TASK REQUIREMENTS >> Could the lines from the line bearing "CNG Fuel (25, 1086)" to the end of the records below be copied exactly, with the pictures left out and no other lines added?

SUPPLIED RECORDS >>
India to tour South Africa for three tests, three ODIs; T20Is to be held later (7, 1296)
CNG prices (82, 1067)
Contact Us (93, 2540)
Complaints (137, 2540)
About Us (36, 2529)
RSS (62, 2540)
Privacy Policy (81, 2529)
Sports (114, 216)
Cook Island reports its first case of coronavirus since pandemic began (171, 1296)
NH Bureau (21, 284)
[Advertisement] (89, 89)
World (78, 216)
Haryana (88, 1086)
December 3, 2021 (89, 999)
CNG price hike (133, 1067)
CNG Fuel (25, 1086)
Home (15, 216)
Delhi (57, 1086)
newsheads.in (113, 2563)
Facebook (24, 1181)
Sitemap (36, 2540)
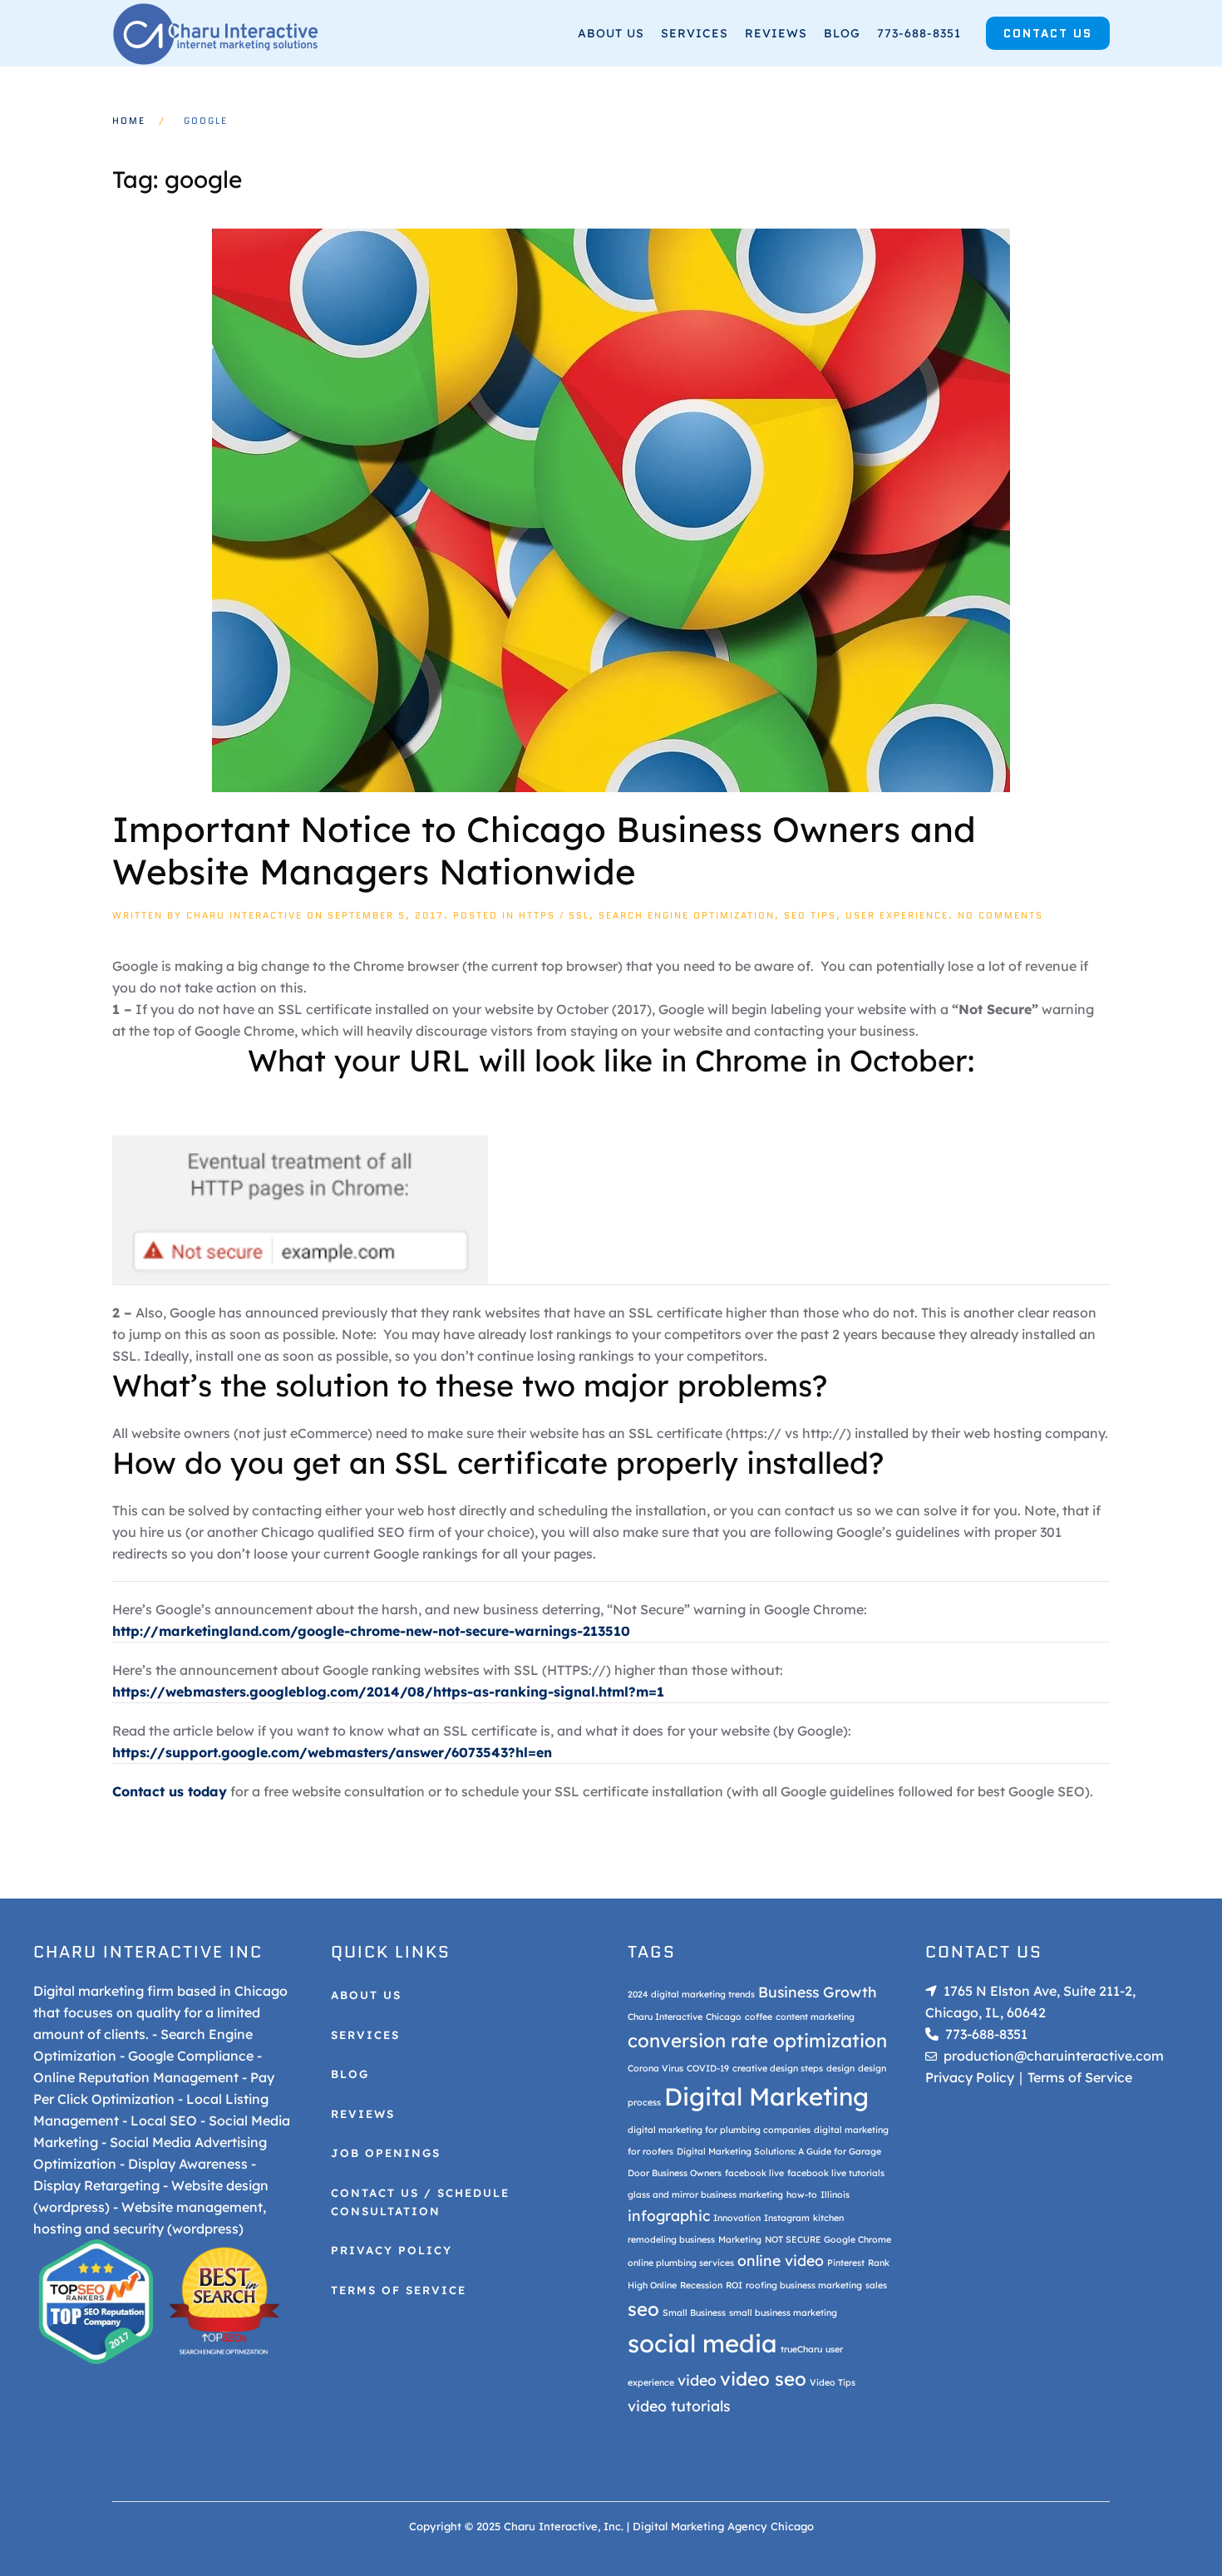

RESPONSE FOR THIS EXERCISE >>
CNG Fuel (25, 1086)
Home (15, 216)
Delhi (57, 1086)
newsheads.in (113, 2563)
Facebook (24, 1181)
Sitemap (36, 2540)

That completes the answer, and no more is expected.